Soir de pluie
J'ai emménagé avant-hier dans la grande maison, celle que Nat et Fred ont confié à mes bons soins jusqu'en janvier. Je vais la chauffer, l'aérer, la briquer et la bichonner en attendant leur retour.
Mais pour le moment, il faut que je m'y installe.
C'est difficile de se trouver une place dans la maison de quelqu'un d'autre. C'est tellement personnel, une maison, un lieu de vie. Pour le moment, je me sens comme un oignon blanc dans un bocal de cornichons, bien plongée dans ma saumure, mais un peu seule, petit corps étranger dans un univers à explorer. Il faut que je me glisse dans les interstices, que j'ose faire une place pour mes paquets de pâtes et mes tisanes, jeter un bouquet fané, sortir un drap et une couverture de la grande armoire (parce que j'ai vraiment trop chaud sous une couette !) et toute cette sorte de choses qui exigent une intervention sur l'espace d'autrui...

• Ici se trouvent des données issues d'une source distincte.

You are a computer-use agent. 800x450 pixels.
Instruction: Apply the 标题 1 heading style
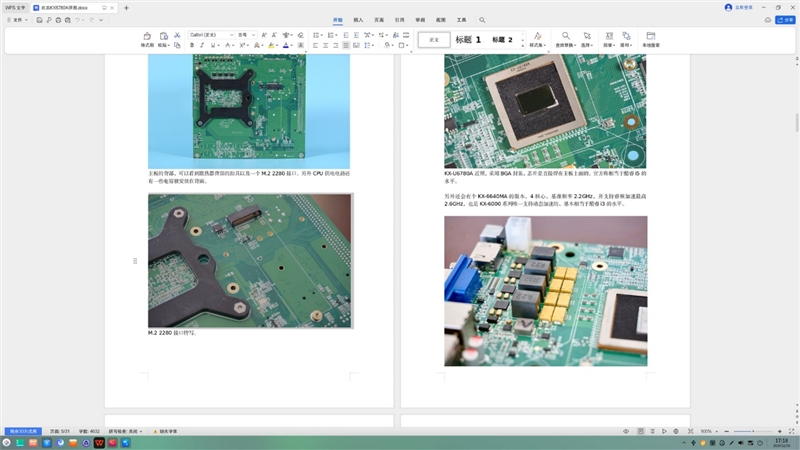click(x=468, y=40)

Il faut dire que c'est une maison très habitée. Pas du tout un espace impersonnel pour passer les soirées quand les journées sont toutes occupées à la plage, non, pas plus qu'une de ces résidences de vacances meublées de choses pratiques pour faciliter la vie des occupants saisonniers. Pas le moins du monde. Elle porte partout la signature de ses propriétaires, qui ont choisi chaque meuble et chaque objet, qui ont investi chaque recoin et chaque fond de placard. Elle est bien pleine, parfois de choses inutiles, en double ou triple, ses armoires regorgent de draps anciens et de serviettes de bain, les vêtements dans les penderies ont presque encore la forme des corps qui les ont portés. Elle arbore, comme toutes les maisons vivantes, les stigmates des occupants, l'usure des pas sur les tapis, les traits de crayon sur les chambranles des portes pour suivre la pousse des petits-enfants, les traces de brûlures sur les tables de bois. Et puis les travers aussi, les choses inutiles dans tous les tiroirs, les étagères trop pleines, les petits souvenirs qui s'entassent en prenant la poussière. Tout ce que nous trimballons dans nos vies, tout ce qui nous encombre et nous rassure à la fois.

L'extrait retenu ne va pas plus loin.